Checkers in SonarQube

I have questions about checkers provided by SonarQube

  1. Did SonarQube implement checkers to check source code against all rules in AUTOSAR C++ 14 (“Guidelines for the use of the C++14 language in critical and safety-related systems”)?

  2. Does any document/webpage show which rules of AUTOSAR C++14 are implemented?

SonarQube 6.7.6, Scanner 3.3

+1
I’d like to know the answers for these questions too.

Hello

We don’t support AUTOSAR C++ 14, or maybe we do but we don’t know because we did not take the time to map our rules to this standard.
Still, we do support MISRA C++ 2008, which was used as a basis for AUTOSAR, and we did recently an effort to improve its coverage. You can check the rules implemented here: https://rules.sonarsource.com/cpp/tag/misra-c++2008. These rules are available with SonarQube Developer Edition or directly on SonarCloud.io.

Our plan so far is to follow the current version of MISRA and to support the next version of it once it will be released. According to https://www.misra.org.uk/LinkClick.aspx?fileticket=n7HwIG-0JYk%3D&tabid=59, this version will integrate safety-related rules from AUTOSAR, and AUTOSAR will refer to this document instead of developing its own set of rules.

Regards
Alex

I was surprised that I got the feedback from you after 8 months. Thank you!

How about MISRA C:2012 standard?

  1. Does SonarQube cover all misra C 2012 rules?
  2. Does any document/webpage show which rules of MISRA C 2012 are implemented?

SonarQube 6.7.6, Scanner 3.3

Thank you!

Hello,

We don’t cover a lot of the MISRA C 2012 rules. You can find the list of what we cover today here: https://rules.sonarsource.com/c/tag/misra-c2012 + https://rules.sonarsource.com/cpp/tag/misra-c2012.
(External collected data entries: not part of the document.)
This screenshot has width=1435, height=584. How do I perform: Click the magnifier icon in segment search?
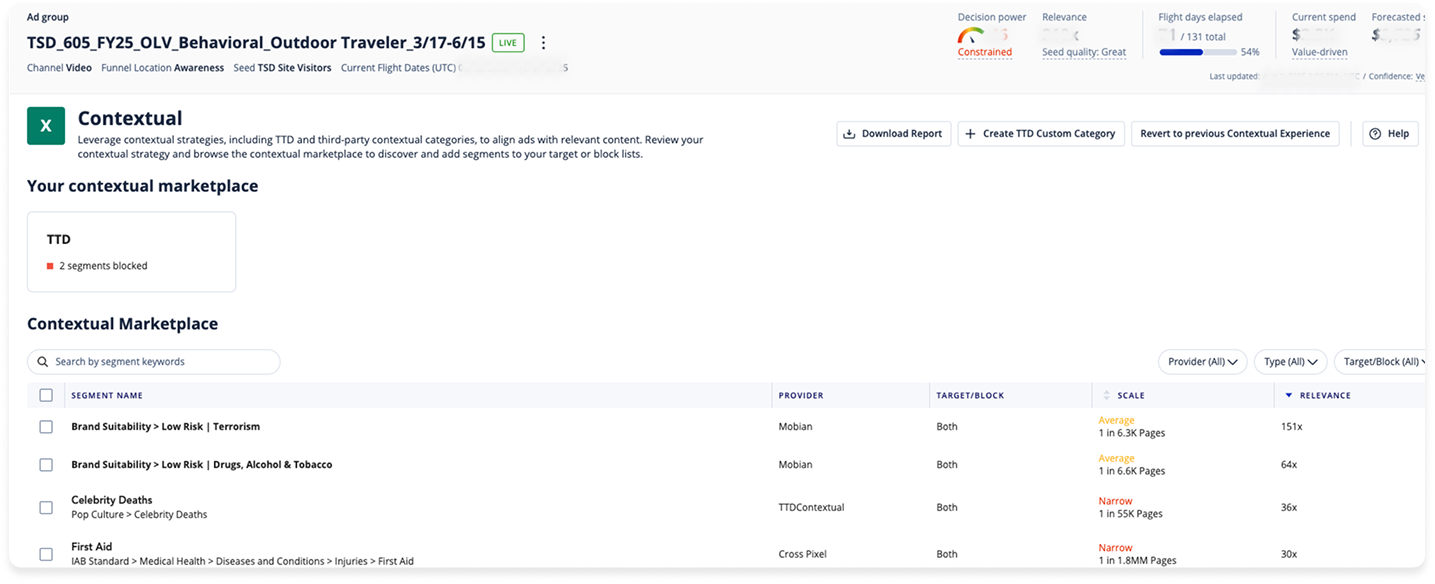coord(42,361)
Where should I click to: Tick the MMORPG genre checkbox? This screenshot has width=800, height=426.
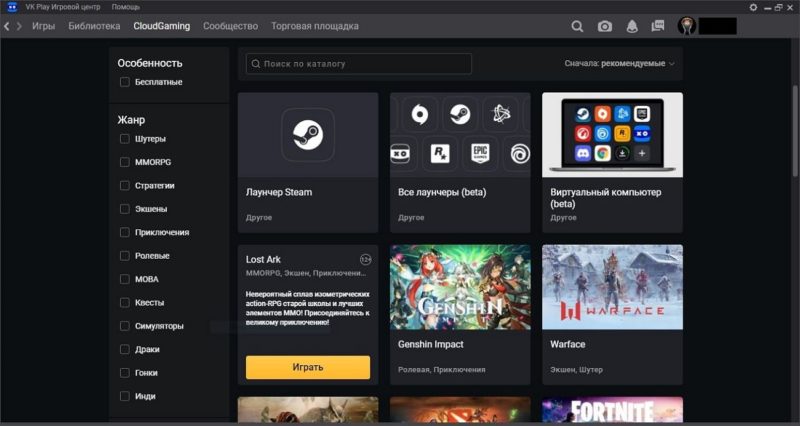[x=124, y=162]
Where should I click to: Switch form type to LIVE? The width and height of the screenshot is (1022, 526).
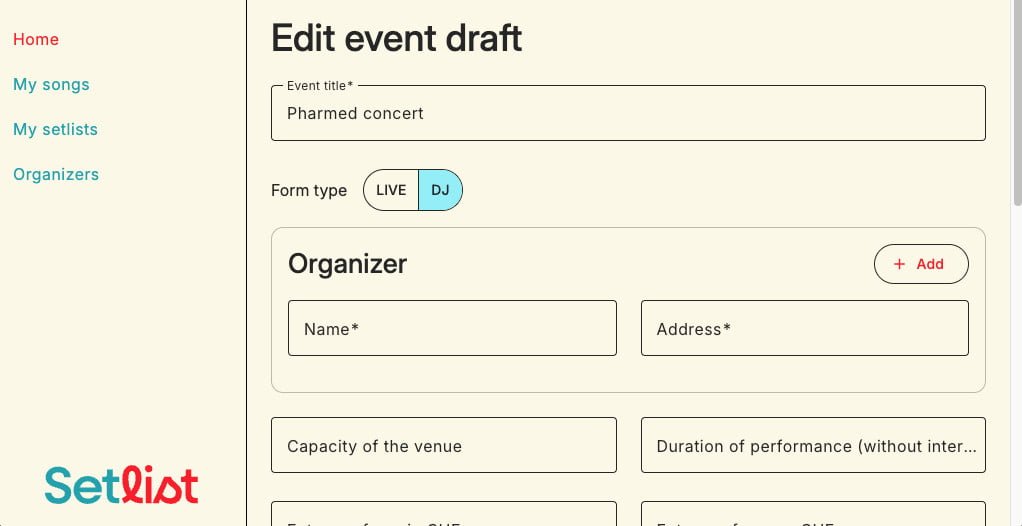click(x=391, y=190)
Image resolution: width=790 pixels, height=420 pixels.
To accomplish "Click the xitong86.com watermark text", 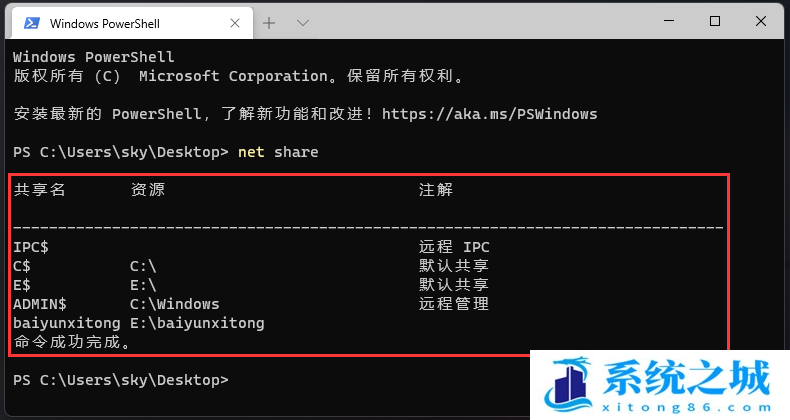I will coord(690,407).
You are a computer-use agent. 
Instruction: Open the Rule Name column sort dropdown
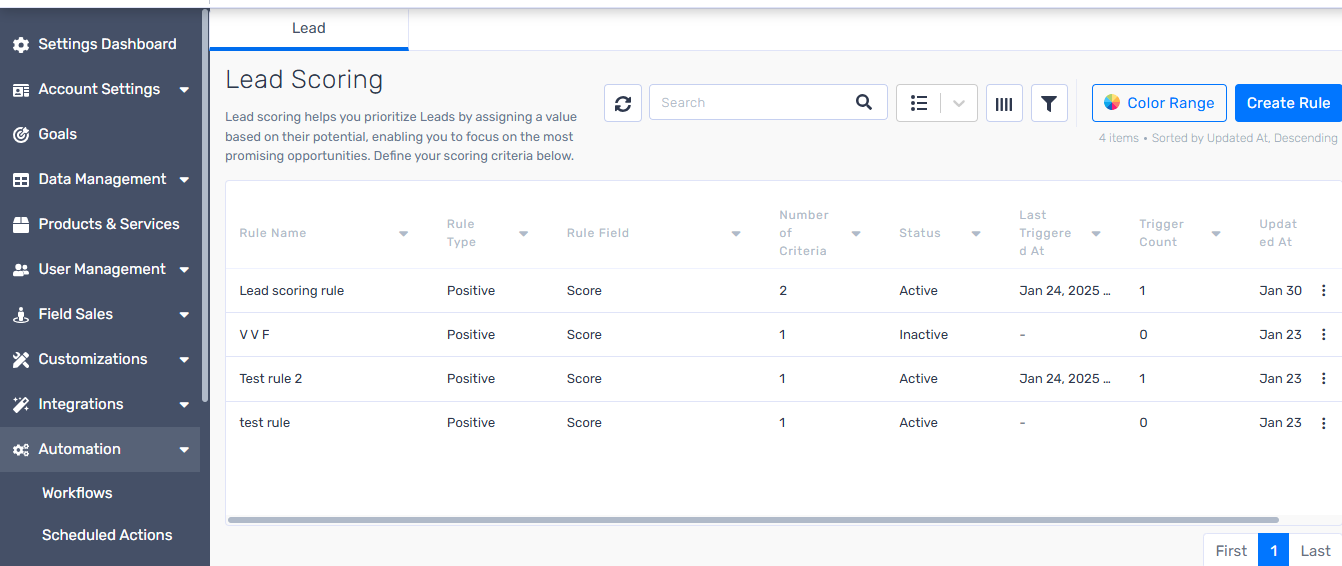[x=404, y=234]
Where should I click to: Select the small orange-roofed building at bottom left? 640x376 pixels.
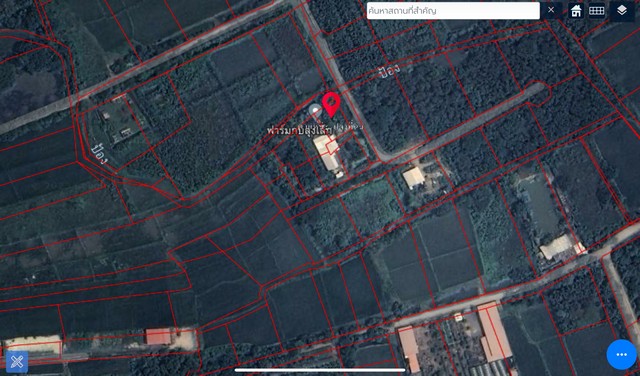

We are struggling to find information about companies which need such compliance.
Can you share with us in which context you need to be compliant with one of the MISRA standards?

Thanks
Alex

1 Like

For C++, MISRA and AUTOSAR are very common (per facto default) standards for development in the automotive industry, or any other area where safety is critical. For anything not immediately going to production, MISRA C++ 2008 (covering C++03 without dynamic memory allocations, exceptions, etc) is too restricting, so AUTOSAR is more popular. Either way, if you have to use either of the standards, it is mandatory to check your code against it. Doing this manually is impossible, so you have to use tools for it - if that tool conflicts with SonarQube or covers relevant SonarQube features, the decision will have to be to use that other tool (and ditch SonarQube).

2 Likes

@Alexandre_Gigleux I’m happy to provide some more context offline. Let me know if you’d like to chat.